── Excerpted records ──
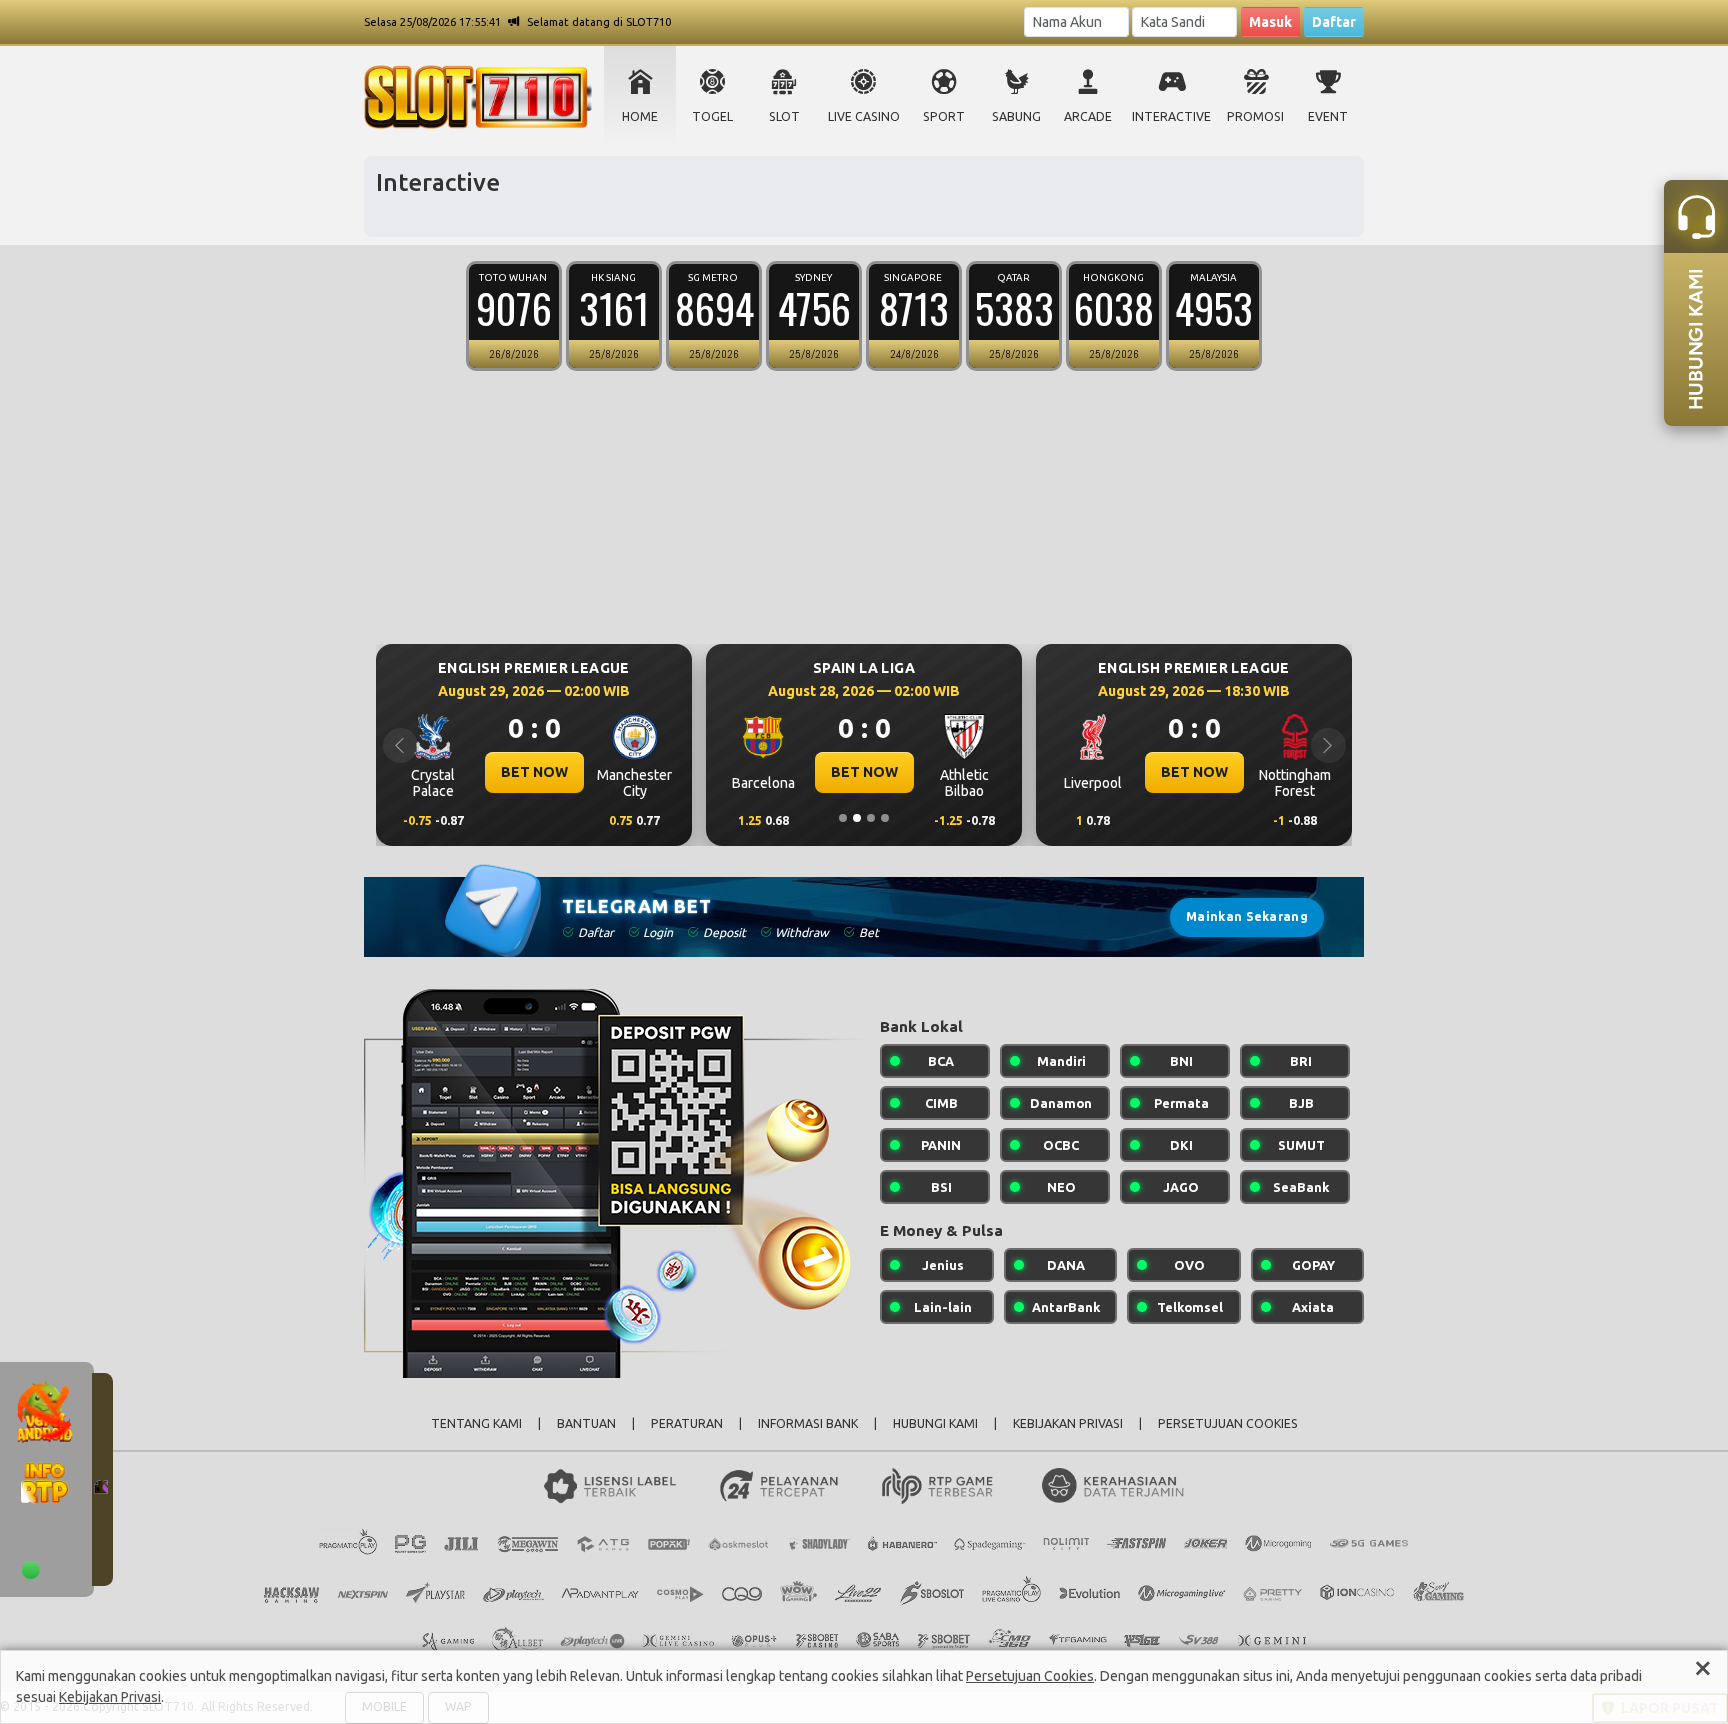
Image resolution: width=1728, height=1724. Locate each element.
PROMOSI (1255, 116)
───
── Excerpted records ──
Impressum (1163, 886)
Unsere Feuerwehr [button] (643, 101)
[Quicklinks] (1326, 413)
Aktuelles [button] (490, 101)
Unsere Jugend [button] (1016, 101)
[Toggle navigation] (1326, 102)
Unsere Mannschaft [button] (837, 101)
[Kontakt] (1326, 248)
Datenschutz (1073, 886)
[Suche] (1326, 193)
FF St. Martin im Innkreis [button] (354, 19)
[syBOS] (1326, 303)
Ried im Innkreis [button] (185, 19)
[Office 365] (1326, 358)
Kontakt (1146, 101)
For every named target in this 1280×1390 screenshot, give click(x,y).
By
───
── Excerpted records ──
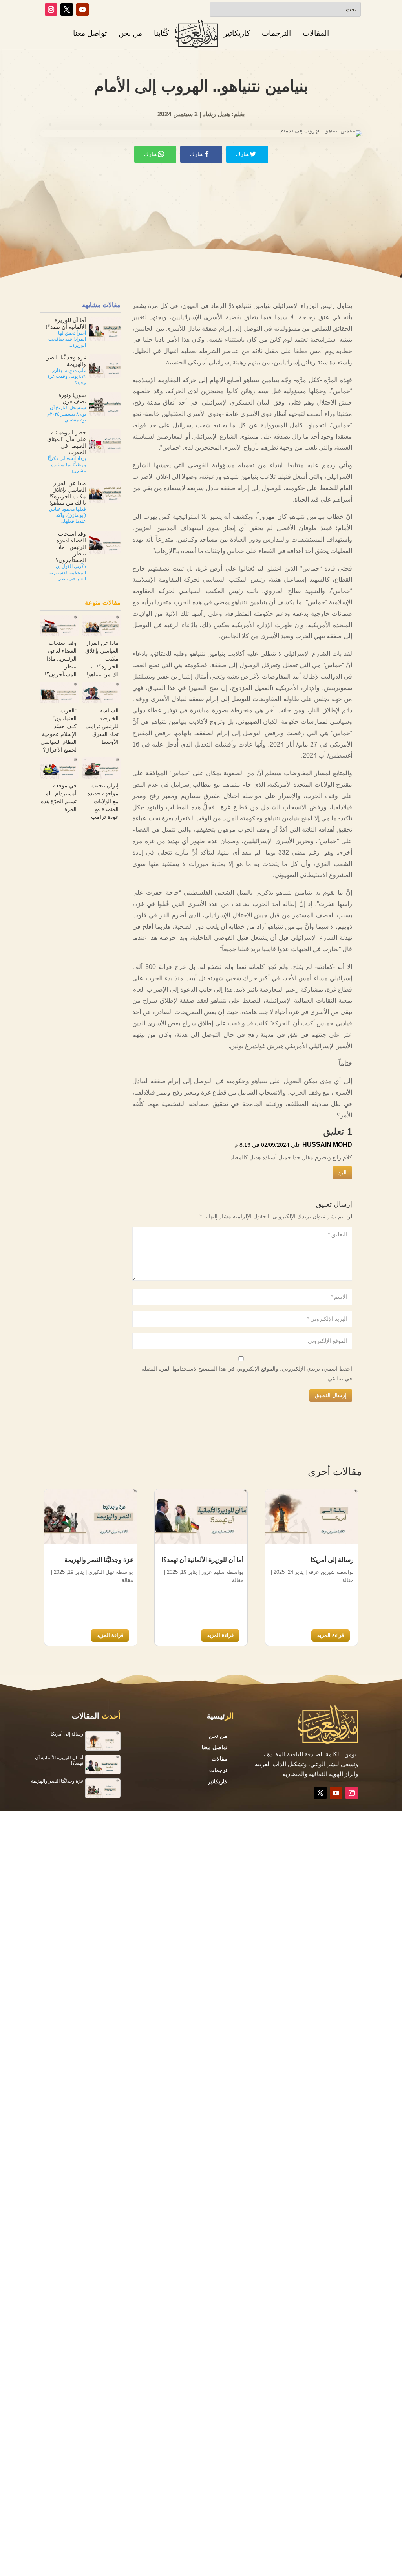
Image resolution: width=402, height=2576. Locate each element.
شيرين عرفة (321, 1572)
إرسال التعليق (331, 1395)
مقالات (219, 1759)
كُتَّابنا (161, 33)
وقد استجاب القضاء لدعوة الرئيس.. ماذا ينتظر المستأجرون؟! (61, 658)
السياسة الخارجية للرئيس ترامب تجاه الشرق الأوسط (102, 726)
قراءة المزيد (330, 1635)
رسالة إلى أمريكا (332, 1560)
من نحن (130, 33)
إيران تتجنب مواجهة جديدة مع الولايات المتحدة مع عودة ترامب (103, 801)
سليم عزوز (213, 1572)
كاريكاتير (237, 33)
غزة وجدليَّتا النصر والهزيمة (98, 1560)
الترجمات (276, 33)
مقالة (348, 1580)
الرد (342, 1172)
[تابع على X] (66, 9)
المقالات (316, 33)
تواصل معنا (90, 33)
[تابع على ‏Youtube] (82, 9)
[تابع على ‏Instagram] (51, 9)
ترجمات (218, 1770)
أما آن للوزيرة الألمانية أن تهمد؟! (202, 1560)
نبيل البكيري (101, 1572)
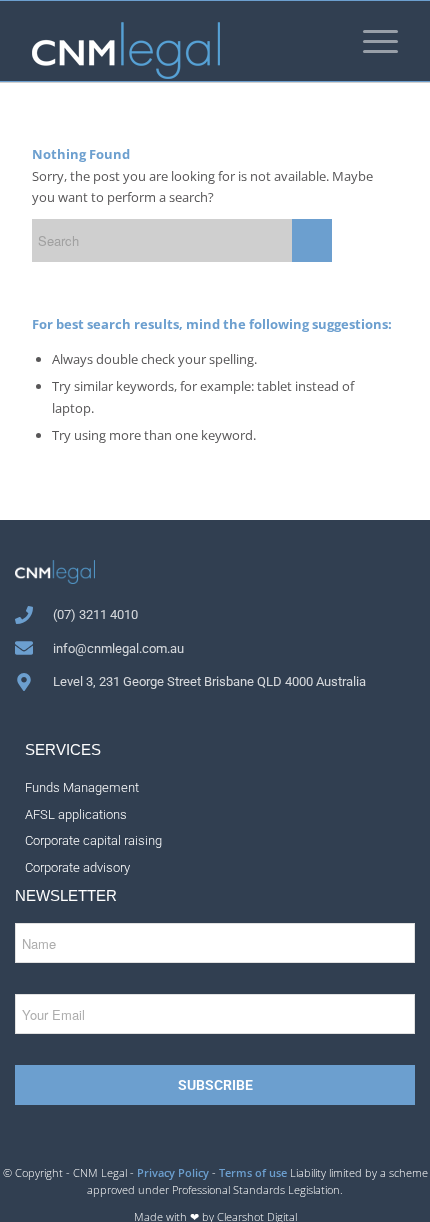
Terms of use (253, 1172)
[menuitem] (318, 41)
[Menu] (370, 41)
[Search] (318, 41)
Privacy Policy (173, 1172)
───
■ Aim of the task ■
All that is wanted is an exact copy of the lines above from the one with "Image resolution: width=1728, height=1724." through the one with "PROMOSI (1255, 116)", with both ends included.

■ Expected answer ■
Image resolution: width=1728, height=1724. Locate each element.
PROMOSI (1255, 116)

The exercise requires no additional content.